Чуланов был грустен. Неврученные письма, по случаю вечного выбытия адресатов, лежали на его отзывчивом сердце угрюмой тяжестью. Таких писем у него накопилось полсумки, и отсылать их обратно Вася не решался.

Десять писем, адресованных Атюнову, Чуланов отдал нам с Кукушкиным. Мы знали, что у Порфиши в живых была только мать, пожилая ткачиха, живущая на пенсии. Она писала на конвертах адрес нашей полевой почты неровным угловатым почерком, старательно выводя каждую букву в отдельности.

Мы не стали казнить себя и отказывались распечатывать конверты. Мы примерно знали, что там написано.

«Дорогая мать, Евдокия Семеновна, — писали мы, — Ваш сын Порфиша не сможет больше никогда прочесть Ваших писем. Он погиб геройской смертью». И мы описали эту геройскую смерть, потому что были ее свидетелями.

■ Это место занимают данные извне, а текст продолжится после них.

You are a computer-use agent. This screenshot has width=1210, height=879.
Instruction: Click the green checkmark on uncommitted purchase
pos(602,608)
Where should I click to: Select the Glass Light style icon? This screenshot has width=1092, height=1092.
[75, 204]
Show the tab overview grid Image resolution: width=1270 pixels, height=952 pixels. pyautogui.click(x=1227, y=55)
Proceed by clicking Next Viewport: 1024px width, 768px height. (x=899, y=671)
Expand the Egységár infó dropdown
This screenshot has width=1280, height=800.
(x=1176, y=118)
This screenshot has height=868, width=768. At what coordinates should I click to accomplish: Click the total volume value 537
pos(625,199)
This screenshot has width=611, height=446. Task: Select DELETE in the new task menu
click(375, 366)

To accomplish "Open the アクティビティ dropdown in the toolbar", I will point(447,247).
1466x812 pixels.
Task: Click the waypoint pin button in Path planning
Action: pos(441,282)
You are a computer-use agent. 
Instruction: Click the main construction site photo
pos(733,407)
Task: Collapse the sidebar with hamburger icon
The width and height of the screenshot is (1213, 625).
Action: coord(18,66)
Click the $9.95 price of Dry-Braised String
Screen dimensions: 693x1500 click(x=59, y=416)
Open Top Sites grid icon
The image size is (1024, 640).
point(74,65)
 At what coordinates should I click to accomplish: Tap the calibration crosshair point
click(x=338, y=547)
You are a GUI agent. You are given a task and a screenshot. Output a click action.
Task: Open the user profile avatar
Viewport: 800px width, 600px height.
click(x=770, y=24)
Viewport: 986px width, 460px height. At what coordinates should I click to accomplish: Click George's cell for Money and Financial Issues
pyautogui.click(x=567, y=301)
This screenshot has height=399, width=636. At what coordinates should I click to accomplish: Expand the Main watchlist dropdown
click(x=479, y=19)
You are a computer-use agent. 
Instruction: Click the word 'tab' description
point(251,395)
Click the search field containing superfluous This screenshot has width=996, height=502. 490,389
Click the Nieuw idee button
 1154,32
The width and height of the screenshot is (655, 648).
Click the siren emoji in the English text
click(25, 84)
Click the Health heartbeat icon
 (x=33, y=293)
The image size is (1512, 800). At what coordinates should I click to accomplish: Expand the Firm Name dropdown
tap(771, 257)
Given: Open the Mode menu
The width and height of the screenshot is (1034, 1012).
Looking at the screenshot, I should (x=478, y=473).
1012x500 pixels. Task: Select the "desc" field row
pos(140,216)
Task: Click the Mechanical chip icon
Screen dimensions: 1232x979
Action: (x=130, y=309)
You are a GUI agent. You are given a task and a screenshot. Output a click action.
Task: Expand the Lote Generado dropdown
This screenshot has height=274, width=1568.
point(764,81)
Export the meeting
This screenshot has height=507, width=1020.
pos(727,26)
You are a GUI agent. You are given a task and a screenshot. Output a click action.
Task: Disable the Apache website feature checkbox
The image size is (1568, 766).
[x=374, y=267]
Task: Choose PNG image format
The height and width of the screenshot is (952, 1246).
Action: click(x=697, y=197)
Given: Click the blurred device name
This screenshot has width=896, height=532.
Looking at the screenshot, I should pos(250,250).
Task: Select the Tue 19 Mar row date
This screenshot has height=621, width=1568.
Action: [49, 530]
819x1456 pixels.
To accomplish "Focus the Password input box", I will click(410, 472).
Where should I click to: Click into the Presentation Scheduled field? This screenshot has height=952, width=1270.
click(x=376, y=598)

Кукушкин продолжал считать себя виновником гибели Атюнова.

— Если бы пополз я, — говорил Кукушкин, — я бы не взял с собой этого проклятого бинокля — и все бы получилось иначе.

Мы сидим на долбленой пчелиной колоде.

Это та самая колода, которая спасла меня и чуть не погубила.

Я ее первым увидел на привале. Мне очень хотелось спать. И, чтобы меня не послали в наряд, я решил спрятаться в этой колоде. Я сказал об этом только Кукушкину и, не снимая полушубка, умудрился каким-то чудом влезть в колоду, а чтобы из колоды не выходило тепло, Кукушкин заткнул ее с обоих концов какой-то ветошью.

И я заснул, как король в своей королевской постели.

Первые сутки меня даже не хватились. На вторые сутки меня стал разыскивать Добрыйвечер. К этому времени я, наверное, и проснулся. Попытался я выбраться сам из своего логова — не тут-то было! И руки и ноги затекли, и я не мог двинуть даже мизинцем. Я пробовал кричать, но отчаялся и в этом, — никто не подходил. Вдруг мне стало казаться, что в проклятой колоде не хватает воздуха, и я стал задыхаться.

Я бы погиб в этой колоде, если бы не Кукушкин.

Ему не под силу было вытащить меня, и колоду пришлось расщепить топором надвое. Я не мог встать на ноги, и Кукушкин целый час расхаживал меня, до тех пор, как я сам начал двигать окаменевшими конечностями.